I won't disagree that train travel is more comfortable, but hell, you really
need to be because the trip, at best, is going to take you three times as
long. Because what you are also missing is that we are talking about high
speed rail here, we are not talking about fast rail like Acela, which is quite
convenient in the NE corridor, but also only because of the population
density. But even that train stops on a regular basis, which is also a
function of what makes is even remotely not a horrific idea even though it
still loses money. The problem with air travel these days is that the Airline
industry has essentially captured regulators and legislators and are raping
the public with high prices they are colluding on and ever decreasing service
and features, also essentially due to collusion and a lack of real
competition.

Don't get me wrong, I realize that train travel has some benefits and is
probably more energy efficient and less polluting, but reality is that it is
in no way cost effective let alone adaptable and flexible.

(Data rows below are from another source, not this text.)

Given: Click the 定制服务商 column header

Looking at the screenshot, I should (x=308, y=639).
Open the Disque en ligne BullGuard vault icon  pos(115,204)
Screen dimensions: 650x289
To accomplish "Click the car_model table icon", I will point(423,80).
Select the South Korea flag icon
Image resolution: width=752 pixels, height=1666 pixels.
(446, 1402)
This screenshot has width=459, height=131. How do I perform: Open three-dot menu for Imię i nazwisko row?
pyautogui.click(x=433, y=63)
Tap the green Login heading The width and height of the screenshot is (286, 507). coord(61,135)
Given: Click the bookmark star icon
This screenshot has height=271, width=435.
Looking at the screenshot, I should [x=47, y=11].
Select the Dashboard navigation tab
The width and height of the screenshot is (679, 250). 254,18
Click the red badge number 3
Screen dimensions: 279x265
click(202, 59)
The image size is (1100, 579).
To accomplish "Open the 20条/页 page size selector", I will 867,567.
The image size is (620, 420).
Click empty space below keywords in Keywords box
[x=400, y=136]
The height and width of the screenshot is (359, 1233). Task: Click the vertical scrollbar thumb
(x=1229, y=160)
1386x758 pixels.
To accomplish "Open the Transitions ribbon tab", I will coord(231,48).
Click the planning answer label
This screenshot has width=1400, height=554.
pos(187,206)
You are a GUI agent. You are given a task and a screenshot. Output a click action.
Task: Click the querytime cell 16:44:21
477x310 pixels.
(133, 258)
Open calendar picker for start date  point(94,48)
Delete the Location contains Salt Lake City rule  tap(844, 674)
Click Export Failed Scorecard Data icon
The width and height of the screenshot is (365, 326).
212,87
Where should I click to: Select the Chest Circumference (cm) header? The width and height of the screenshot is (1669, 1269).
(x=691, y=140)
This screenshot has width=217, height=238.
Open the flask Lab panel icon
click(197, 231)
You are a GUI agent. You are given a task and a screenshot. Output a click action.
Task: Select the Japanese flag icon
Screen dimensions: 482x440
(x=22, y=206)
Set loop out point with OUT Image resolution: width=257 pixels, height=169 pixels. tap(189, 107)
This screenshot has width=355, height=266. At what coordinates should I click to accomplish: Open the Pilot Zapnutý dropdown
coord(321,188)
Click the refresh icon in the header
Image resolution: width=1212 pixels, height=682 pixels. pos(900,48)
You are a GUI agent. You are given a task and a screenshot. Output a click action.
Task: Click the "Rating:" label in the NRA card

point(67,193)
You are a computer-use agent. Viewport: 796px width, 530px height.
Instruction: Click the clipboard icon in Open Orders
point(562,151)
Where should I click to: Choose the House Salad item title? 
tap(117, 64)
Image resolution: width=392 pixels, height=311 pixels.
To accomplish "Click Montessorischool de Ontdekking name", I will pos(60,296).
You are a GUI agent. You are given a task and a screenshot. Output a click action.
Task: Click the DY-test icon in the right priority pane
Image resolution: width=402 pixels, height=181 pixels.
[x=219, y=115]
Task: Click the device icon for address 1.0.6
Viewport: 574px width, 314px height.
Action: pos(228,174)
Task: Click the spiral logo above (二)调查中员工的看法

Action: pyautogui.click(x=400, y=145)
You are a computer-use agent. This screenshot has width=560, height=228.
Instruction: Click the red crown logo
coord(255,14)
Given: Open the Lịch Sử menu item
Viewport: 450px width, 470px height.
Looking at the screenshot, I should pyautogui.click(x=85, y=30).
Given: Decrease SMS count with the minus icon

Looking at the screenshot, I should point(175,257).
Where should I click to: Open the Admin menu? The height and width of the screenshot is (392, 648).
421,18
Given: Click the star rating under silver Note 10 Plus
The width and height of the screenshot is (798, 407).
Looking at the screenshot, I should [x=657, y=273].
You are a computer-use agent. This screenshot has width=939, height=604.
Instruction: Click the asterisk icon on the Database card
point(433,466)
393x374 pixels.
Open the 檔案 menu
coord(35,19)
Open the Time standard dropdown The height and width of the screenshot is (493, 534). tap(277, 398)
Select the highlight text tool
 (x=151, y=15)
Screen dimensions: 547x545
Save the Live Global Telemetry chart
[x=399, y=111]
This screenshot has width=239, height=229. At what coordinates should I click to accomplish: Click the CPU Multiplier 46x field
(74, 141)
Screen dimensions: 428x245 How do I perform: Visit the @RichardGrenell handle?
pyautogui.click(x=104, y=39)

The thing that kind of irks me the most about he wide eyed, pie in the sky,
rail supporters is that they have absolutely no idea how much it actually
costs to provide the kind of level of rail and public transportation
infrastructure that you see in Europe. The costs are astronomical both in long
term investments and in M&O. There are inklings of how much it really costs,
but reality is that no one really have an accurate understanding of its cost
because European governments keep that information under lock and key, lest
the rabble find out how much their money is squandered.